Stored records
==================================================

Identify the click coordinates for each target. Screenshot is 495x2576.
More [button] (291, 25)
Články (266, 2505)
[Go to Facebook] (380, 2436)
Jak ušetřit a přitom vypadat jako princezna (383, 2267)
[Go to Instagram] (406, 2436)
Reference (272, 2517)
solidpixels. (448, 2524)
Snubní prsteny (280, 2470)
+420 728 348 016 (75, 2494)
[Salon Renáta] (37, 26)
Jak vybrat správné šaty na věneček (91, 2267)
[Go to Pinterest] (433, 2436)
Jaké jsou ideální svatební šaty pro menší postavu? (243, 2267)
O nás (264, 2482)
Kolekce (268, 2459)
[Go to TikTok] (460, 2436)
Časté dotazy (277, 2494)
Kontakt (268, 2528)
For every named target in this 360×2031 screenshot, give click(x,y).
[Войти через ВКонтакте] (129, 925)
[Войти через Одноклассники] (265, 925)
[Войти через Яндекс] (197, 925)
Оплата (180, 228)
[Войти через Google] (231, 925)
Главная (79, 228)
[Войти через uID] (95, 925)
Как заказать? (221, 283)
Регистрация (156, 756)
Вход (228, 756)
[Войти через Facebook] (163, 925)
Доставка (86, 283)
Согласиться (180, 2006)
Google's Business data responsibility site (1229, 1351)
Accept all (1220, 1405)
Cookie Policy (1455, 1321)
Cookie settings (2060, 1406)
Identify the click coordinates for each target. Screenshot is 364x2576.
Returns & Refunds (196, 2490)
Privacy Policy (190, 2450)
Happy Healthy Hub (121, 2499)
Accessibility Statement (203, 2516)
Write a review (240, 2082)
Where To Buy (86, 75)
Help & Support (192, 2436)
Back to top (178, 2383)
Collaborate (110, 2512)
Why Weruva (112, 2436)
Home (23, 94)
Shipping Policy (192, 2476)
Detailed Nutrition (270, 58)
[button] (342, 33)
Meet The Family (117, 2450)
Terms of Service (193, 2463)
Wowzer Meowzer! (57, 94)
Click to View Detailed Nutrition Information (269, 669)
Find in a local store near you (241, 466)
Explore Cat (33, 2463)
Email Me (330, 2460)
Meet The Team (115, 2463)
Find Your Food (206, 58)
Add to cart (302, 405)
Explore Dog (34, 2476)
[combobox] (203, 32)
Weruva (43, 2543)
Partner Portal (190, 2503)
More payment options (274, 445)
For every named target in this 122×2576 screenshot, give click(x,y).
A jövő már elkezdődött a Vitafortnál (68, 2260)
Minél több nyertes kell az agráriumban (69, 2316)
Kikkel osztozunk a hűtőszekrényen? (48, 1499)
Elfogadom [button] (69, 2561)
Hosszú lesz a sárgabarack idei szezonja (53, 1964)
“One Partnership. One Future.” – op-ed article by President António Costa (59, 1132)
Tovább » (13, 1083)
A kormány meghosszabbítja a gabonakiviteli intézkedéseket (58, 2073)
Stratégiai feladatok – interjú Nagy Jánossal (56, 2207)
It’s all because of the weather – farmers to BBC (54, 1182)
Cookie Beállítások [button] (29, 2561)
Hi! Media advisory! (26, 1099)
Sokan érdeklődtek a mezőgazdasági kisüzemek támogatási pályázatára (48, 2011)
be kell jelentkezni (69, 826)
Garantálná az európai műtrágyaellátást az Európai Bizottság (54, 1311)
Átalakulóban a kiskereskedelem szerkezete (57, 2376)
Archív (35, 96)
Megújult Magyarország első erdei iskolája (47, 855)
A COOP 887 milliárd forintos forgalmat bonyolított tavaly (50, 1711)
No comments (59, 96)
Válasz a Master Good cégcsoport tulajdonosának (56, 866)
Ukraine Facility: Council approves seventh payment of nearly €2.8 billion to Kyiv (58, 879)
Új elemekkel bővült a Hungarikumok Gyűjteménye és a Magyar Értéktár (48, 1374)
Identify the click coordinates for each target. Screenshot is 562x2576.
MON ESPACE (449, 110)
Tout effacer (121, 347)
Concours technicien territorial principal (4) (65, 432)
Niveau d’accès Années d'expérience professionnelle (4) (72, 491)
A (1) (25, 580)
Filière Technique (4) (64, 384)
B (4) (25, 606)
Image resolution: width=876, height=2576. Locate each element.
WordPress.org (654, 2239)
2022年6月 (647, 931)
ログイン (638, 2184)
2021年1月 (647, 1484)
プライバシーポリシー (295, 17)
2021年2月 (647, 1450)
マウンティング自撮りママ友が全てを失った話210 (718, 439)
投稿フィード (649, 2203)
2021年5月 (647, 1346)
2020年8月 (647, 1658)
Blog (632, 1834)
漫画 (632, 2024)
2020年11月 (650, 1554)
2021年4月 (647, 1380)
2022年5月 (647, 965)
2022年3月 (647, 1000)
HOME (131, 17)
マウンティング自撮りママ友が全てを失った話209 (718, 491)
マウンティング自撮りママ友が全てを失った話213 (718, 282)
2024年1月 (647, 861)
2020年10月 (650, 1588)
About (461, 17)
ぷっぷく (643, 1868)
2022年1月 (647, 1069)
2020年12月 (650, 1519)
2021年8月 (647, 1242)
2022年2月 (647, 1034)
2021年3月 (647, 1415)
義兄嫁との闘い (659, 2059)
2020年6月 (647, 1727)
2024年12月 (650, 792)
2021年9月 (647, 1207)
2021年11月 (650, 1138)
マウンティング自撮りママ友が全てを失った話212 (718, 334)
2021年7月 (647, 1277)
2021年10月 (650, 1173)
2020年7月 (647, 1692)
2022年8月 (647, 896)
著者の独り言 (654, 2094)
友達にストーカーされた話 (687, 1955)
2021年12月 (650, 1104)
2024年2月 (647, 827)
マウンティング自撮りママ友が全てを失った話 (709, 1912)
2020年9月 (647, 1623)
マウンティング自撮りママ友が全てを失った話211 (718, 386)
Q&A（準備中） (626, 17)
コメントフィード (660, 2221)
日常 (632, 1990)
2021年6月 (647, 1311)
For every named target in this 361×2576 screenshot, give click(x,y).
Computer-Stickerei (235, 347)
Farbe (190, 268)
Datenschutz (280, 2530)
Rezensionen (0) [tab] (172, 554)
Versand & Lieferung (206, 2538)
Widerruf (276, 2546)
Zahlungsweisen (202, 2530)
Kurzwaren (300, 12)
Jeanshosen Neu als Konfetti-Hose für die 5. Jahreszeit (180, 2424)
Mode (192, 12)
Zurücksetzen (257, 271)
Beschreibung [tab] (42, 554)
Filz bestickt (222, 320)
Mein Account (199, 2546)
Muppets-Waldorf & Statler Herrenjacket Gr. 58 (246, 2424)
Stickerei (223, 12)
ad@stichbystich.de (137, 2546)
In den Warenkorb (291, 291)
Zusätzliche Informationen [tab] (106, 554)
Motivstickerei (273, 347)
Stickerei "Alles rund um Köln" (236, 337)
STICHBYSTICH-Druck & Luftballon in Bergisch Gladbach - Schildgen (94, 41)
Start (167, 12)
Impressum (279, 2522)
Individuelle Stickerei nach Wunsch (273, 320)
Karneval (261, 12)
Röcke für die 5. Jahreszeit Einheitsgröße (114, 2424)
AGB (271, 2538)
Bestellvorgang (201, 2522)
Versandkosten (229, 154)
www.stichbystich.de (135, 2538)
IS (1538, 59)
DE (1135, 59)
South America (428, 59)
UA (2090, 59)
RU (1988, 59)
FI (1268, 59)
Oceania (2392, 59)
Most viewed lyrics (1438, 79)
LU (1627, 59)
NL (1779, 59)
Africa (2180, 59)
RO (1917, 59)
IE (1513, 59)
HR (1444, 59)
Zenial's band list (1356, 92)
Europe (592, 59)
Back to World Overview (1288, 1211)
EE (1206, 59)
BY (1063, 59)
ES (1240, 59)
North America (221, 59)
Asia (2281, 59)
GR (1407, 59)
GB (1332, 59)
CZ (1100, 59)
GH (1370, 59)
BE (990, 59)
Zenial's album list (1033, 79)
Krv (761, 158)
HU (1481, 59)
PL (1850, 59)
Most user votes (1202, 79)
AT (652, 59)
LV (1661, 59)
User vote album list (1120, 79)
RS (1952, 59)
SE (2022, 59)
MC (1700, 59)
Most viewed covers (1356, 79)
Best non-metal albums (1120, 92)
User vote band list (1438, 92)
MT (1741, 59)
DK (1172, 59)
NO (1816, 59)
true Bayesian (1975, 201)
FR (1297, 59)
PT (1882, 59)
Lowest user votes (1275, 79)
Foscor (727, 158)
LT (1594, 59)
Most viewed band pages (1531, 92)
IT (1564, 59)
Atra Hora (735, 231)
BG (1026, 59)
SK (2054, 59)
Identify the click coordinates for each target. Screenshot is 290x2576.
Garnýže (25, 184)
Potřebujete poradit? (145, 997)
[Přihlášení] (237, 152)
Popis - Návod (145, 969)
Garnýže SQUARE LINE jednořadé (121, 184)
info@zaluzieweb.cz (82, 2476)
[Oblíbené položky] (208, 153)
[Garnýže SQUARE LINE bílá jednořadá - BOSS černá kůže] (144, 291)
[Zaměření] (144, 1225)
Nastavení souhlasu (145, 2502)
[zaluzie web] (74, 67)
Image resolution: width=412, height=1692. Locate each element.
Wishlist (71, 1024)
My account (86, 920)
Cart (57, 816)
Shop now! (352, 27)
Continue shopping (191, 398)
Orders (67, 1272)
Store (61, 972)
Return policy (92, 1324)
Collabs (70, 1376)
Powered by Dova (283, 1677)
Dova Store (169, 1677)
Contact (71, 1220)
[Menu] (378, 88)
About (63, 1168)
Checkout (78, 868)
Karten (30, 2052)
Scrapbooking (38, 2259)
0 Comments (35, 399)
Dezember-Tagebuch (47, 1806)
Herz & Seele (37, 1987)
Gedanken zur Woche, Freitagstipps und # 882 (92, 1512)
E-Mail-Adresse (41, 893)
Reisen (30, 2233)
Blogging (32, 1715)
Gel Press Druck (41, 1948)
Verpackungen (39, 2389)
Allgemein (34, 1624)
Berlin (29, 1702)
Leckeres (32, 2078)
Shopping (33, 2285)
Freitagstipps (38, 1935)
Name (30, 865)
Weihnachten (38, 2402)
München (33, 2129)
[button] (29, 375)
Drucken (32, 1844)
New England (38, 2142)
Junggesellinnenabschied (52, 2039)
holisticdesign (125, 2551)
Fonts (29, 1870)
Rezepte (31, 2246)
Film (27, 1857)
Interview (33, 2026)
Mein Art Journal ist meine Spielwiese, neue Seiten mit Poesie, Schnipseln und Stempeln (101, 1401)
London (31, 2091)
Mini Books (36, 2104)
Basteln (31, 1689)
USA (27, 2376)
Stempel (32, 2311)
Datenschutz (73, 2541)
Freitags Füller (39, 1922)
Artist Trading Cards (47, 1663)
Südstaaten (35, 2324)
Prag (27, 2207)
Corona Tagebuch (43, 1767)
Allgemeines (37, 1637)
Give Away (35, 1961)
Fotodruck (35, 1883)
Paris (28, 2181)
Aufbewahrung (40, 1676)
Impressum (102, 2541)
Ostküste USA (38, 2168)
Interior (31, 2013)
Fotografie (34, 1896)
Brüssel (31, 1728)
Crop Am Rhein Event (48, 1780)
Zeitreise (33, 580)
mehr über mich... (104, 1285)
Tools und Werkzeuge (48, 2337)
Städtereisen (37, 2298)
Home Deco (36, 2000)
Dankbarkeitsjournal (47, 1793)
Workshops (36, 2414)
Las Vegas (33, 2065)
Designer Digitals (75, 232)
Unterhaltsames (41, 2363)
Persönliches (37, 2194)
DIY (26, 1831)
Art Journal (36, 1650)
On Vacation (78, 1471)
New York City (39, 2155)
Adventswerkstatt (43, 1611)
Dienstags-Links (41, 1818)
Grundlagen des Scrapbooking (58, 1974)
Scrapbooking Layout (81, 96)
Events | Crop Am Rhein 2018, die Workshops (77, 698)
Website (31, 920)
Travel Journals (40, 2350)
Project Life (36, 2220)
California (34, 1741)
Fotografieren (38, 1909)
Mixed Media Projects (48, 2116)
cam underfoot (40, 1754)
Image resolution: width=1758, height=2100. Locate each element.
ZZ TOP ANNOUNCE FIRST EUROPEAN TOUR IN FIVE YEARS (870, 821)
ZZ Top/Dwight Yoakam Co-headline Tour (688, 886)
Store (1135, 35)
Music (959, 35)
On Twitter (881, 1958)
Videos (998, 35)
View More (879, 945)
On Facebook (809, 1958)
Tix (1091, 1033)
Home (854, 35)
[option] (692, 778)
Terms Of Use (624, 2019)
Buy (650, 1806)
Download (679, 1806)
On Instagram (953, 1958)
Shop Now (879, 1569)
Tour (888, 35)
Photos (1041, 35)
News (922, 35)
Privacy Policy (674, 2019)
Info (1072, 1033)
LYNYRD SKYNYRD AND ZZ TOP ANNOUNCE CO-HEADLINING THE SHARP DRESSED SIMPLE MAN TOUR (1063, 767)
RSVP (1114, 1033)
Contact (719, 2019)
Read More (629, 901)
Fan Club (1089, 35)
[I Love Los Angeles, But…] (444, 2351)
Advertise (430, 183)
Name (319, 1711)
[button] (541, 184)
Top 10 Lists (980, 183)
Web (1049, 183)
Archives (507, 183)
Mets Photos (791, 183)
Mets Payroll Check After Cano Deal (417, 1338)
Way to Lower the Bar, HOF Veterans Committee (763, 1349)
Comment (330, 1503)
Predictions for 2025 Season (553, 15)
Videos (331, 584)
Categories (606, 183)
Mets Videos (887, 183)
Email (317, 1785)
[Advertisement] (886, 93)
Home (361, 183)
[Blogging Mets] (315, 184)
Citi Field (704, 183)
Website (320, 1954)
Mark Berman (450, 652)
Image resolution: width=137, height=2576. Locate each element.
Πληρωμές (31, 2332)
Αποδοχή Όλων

==================================================

Task
Start with the line above that contains "www.stichbystich.de (135, 2538)" and stop after the line that contains "North America (221, 59)". Output those lines exactly, and only those.

Solution for this problem
www.stichbystich.de (135, 2538)
IS (1538, 59)
DE (1135, 59)
South America (428, 59)
UA (2090, 59)
RU (1988, 59)
FI (1268, 59)
Oceania (2392, 59)
Most viewed lyrics (1438, 79)
LU (1627, 59)
NL (1779, 59)
Africa (2180, 59)
RO (1917, 59)
IE (1513, 59)
HR (1444, 59)
Zenial's band list (1356, 92)
Europe (592, 59)
Back to World Overview (1288, 1211)
EE (1206, 59)
BY (1063, 59)
ES (1240, 59)
North America (221, 59)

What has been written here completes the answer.